> _Information supplied_
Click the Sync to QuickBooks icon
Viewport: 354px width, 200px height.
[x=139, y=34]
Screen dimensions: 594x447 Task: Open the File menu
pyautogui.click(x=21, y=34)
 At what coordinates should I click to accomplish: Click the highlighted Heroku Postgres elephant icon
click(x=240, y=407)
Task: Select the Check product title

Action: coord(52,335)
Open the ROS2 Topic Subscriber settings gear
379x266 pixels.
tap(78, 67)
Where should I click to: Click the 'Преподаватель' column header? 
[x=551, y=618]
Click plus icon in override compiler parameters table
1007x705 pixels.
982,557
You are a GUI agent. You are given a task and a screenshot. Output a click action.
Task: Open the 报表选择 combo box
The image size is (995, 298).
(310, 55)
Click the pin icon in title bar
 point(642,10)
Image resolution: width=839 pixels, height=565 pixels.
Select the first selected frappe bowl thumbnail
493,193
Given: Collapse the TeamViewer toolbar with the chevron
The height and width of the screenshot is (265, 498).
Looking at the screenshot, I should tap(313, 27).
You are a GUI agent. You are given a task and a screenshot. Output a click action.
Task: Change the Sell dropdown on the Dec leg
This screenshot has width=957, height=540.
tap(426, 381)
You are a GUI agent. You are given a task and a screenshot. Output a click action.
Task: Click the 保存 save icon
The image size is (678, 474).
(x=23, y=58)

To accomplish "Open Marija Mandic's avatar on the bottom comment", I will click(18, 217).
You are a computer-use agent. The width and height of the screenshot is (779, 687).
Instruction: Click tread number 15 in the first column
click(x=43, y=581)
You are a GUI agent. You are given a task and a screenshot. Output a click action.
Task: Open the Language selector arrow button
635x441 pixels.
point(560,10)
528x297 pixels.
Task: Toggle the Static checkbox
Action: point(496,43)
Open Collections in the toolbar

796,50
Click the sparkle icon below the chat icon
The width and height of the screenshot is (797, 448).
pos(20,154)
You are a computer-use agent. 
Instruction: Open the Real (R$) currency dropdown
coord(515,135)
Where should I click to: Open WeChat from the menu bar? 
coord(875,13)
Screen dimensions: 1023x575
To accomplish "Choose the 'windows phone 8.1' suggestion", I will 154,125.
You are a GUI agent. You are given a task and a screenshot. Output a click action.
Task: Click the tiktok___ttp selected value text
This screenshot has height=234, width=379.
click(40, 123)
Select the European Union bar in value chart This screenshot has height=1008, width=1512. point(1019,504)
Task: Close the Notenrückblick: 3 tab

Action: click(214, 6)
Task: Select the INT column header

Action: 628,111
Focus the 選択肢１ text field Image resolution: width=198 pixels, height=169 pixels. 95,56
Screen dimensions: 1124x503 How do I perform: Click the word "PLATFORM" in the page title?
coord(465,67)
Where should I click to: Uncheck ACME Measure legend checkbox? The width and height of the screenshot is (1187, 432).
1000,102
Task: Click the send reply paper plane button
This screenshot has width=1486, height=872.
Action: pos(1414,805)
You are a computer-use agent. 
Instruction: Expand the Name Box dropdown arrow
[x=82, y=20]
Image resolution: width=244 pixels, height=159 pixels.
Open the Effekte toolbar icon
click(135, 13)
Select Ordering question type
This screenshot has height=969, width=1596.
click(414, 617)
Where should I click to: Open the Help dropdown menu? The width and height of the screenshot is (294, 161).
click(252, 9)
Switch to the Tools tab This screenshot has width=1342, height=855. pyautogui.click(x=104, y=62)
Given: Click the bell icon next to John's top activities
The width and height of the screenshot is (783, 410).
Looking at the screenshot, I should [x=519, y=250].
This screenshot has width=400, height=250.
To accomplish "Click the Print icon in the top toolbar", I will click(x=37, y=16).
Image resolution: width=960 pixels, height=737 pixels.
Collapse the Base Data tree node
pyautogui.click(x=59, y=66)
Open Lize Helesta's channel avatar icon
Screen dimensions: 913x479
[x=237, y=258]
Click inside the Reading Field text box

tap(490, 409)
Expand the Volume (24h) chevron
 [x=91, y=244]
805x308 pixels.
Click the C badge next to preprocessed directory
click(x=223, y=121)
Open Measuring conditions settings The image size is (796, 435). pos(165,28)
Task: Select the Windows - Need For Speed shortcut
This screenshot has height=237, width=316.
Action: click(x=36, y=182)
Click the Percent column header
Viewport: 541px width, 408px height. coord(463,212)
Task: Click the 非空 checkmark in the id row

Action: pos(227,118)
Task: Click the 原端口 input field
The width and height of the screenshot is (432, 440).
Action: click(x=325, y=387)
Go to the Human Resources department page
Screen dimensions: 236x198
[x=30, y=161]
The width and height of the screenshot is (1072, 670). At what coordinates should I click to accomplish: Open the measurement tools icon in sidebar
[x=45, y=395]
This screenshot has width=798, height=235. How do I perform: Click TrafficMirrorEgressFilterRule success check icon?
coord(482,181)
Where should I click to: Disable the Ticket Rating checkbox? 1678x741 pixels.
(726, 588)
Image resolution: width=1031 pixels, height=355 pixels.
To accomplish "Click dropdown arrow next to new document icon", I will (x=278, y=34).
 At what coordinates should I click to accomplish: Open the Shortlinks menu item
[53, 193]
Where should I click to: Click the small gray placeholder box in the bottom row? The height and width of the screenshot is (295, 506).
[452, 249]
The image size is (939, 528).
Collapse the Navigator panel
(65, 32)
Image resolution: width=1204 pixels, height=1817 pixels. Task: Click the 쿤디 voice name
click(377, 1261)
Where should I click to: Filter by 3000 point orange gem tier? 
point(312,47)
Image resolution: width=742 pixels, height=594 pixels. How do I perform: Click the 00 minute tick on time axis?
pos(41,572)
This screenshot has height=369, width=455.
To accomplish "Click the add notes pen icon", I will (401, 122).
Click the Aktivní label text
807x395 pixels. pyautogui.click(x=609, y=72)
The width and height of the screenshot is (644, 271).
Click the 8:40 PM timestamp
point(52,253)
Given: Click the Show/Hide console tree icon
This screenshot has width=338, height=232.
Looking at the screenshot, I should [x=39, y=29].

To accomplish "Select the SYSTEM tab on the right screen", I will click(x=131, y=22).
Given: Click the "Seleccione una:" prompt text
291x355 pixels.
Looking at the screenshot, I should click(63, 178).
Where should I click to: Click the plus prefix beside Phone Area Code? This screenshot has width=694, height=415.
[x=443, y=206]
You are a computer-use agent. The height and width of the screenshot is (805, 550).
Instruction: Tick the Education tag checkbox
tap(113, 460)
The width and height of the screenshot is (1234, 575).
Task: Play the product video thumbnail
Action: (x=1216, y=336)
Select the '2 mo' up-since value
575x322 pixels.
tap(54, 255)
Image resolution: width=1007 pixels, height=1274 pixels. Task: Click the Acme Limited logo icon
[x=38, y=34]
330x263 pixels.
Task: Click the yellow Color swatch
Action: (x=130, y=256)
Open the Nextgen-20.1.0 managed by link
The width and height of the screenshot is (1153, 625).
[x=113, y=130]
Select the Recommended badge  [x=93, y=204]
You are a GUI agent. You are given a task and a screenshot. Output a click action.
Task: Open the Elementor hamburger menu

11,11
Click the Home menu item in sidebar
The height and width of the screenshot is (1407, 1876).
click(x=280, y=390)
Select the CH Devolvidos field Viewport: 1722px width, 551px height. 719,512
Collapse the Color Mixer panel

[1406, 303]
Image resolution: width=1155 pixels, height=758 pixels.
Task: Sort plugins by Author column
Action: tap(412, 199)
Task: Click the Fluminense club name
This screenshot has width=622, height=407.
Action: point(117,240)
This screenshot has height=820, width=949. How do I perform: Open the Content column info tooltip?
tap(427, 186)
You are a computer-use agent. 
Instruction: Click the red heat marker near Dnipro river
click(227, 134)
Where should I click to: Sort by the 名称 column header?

> _Prompt_
What is wanted is every line above, written out exactly.

> _Response below_
Click the Sync to QuickBooks icon
Viewport: 354px width, 200px height.
[x=139, y=34]
Screen dimensions: 594x447 Task: Open the File menu
pyautogui.click(x=21, y=34)
 At what coordinates should I click to accomplish: Click the highlighted Heroku Postgres elephant icon
click(x=240, y=407)
Task: Select the Check product title

Action: coord(52,335)
Open the ROS2 Topic Subscriber settings gear
379x266 pixels.
tap(78, 67)
Where should I click to: Click the 'Преподаватель' column header? 
[x=551, y=618]
Click plus icon in override compiler parameters table
1007x705 pixels.
982,557
You are a GUI agent. You are given a task and a screenshot. Output a click action.
Task: Open the 报表选择 combo box
The image size is (995, 298).
(310, 55)
Click the pin icon in title bar
 point(642,10)
Image resolution: width=839 pixels, height=565 pixels.
Select the first selected frappe bowl thumbnail
493,193
Given: Collapse the TeamViewer toolbar with the chevron
The height and width of the screenshot is (265, 498).
Looking at the screenshot, I should tap(313, 27).
You are a GUI agent. You are given a task and a screenshot. Output a click action.
Task: Change the Sell dropdown on the Dec leg
This screenshot has width=957, height=540.
tap(426, 381)
You are a GUI agent. You are given a task and a screenshot. Output a click action.
Task: Click the 保存 save icon
The image size is (678, 474).
(x=23, y=58)

To accomplish "Open Marija Mandic's avatar on the bottom comment", I will click(18, 217).
You are a computer-use agent. The width and height of the screenshot is (779, 687).
Instruction: Click tread number 15 in the first column
click(x=43, y=581)
You are a GUI agent. You are given a task and a screenshot. Output a click action.
Task: Open the Language selector arrow button
635x441 pixels.
point(560,10)
528x297 pixels.
Task: Toggle the Static checkbox
Action: point(496,43)
Open Collections in the toolbar

796,50
Click the sparkle icon below the chat icon
The width and height of the screenshot is (797, 448).
pos(20,154)
You are a computer-use agent. 
Instruction: Open the Real (R$) currency dropdown
coord(515,135)
Where should I click to: Open WeChat from the menu bar? 
coord(875,13)
Screen dimensions: 1023x575
To accomplish "Choose the 'windows phone 8.1' suggestion", I will 154,125.
You are a GUI agent. You are given a task and a screenshot. Output a click action.
Task: Click the tiktok___ttp selected value text
This screenshot has height=234, width=379.
click(40, 123)
Select the European Union bar in value chart This screenshot has height=1008, width=1512. point(1019,504)
Task: Close the Notenrückblick: 3 tab

Action: click(214, 6)
Task: Select the INT column header

Action: 628,111
Focus the 選択肢１ text field Image resolution: width=198 pixels, height=169 pixels. 95,56
Screen dimensions: 1124x503 How do I perform: Click the word "PLATFORM" in the page title?
coord(465,67)
Where should I click to: Uncheck ACME Measure legend checkbox? The width and height of the screenshot is (1187, 432).
1000,102
Task: Click the send reply paper plane button
This screenshot has width=1486, height=872.
Action: pos(1414,805)
You are a computer-use agent. 
Instruction: Expand the Name Box dropdown arrow
[x=82, y=20]
Image resolution: width=244 pixels, height=159 pixels.
Open the Effekte toolbar icon
click(135, 13)
Select Ordering question type
This screenshot has height=969, width=1596.
click(414, 617)
Where should I click to: Open the Help dropdown menu? The width and height of the screenshot is (294, 161).
click(252, 9)
Switch to the Tools tab This screenshot has width=1342, height=855. pyautogui.click(x=104, y=62)
Given: Click the bell icon next to John's top activities
The width and height of the screenshot is (783, 410).
Looking at the screenshot, I should [x=519, y=250].
This screenshot has width=400, height=250.
To accomplish "Click the Print icon in the top toolbar", I will click(x=37, y=16).
Image resolution: width=960 pixels, height=737 pixels.
Collapse the Base Data tree node
pyautogui.click(x=59, y=66)
Open Lize Helesta's channel avatar icon
Screen dimensions: 913x479
[x=237, y=258]
Click inside the Reading Field text box

tap(490, 409)
Expand the Volume (24h) chevron
 [x=91, y=244]
805x308 pixels.
Click the C badge next to preprocessed directory
click(x=223, y=121)
Open Measuring conditions settings The image size is (796, 435). pos(165,28)
Task: Select the Windows - Need For Speed shortcut
This screenshot has height=237, width=316.
Action: click(x=36, y=182)
Click the Percent column header
Viewport: 541px width, 408px height. coord(463,212)
Task: Click the 非空 checkmark in the id row

Action: pos(227,118)
Task: Click the 原端口 input field
The width and height of the screenshot is (432, 440).
Action: click(x=325, y=387)
Go to the Human Resources department page
Screen dimensions: 236x198
[x=30, y=161]
The width and height of the screenshot is (1072, 670). At what coordinates should I click to accomplish: Open the measurement tools icon in sidebar
[x=45, y=395]
This screenshot has width=798, height=235. How do I perform: Click TrafficMirrorEgressFilterRule success check icon?
coord(482,181)
Where should I click to: Disable the Ticket Rating checkbox? 1678x741 pixels.
(726, 588)
Image resolution: width=1031 pixels, height=355 pixels.
To accomplish "Click dropdown arrow next to new document icon", I will (x=278, y=34).
 At what coordinates should I click to accomplish: Open the Shortlinks menu item
[53, 193]
Where should I click to: Click the small gray placeholder box in the bottom row? The height and width of the screenshot is (295, 506).
[452, 249]
The image size is (939, 528).
Collapse the Navigator panel
(65, 32)
Image resolution: width=1204 pixels, height=1817 pixels. Task: Click the 쿤디 voice name
click(377, 1261)
Where should I click to: Filter by 3000 point orange gem tier? 
point(312,47)
Image resolution: width=742 pixels, height=594 pixels. How do I perform: Click the 00 minute tick on time axis?
pos(41,572)
This screenshot has height=369, width=455.
To accomplish "Click the add notes pen icon", I will (401, 122).
Click the Aktivní label text
807x395 pixels. pyautogui.click(x=609, y=72)
The width and height of the screenshot is (644, 271).
Click the 8:40 PM timestamp
point(52,253)
Given: Click the Show/Hide console tree icon
This screenshot has width=338, height=232.
Looking at the screenshot, I should [x=39, y=29].

To accomplish "Select the SYSTEM tab on the right screen", I will click(x=131, y=22).
Given: Click the "Seleccione una:" prompt text
291x355 pixels.
Looking at the screenshot, I should click(63, 178).
Where should I click to: Click the plus prefix beside Phone Area Code? This screenshot has width=694, height=415.
[x=443, y=206]
You are a computer-use agent. The height and width of the screenshot is (805, 550).
Instruction: Tick the Education tag checkbox
tap(113, 460)
The width and height of the screenshot is (1234, 575).
Task: Play the product video thumbnail
Action: (x=1216, y=336)
Select the '2 mo' up-since value
575x322 pixels.
tap(54, 255)
Image resolution: width=1007 pixels, height=1274 pixels. Task: Click the Acme Limited logo icon
[x=38, y=34]
330x263 pixels.
Task: Click the yellow Color swatch
Action: (x=130, y=256)
Open the Nextgen-20.1.0 managed by link
The width and height of the screenshot is (1153, 625).
[x=113, y=130]
Select the Recommended badge  [x=93, y=204]
You are a GUI agent. You are given a task and a screenshot. Output a click action.
Task: Open the Elementor hamburger menu

11,11
Click the Home menu item in sidebar
The height and width of the screenshot is (1407, 1876).
click(x=280, y=390)
Select the CH Devolvidos field Viewport: 1722px width, 551px height. 719,512
Collapse the Color Mixer panel

[1406, 303]
Image resolution: width=1155 pixels, height=758 pixels.
Task: Sort plugins by Author column
Action: tap(412, 199)
Task: Click the Fluminense club name
This screenshot has width=622, height=407.
Action: point(117,240)
This screenshot has height=820, width=949. How do I perform: Open the Content column info tooltip?
tap(427, 186)
You are a computer-use agent. 
Instruction: Click the red heat marker near Dnipro river
click(227, 134)
Where should I click to: Sort by the 名称 column header?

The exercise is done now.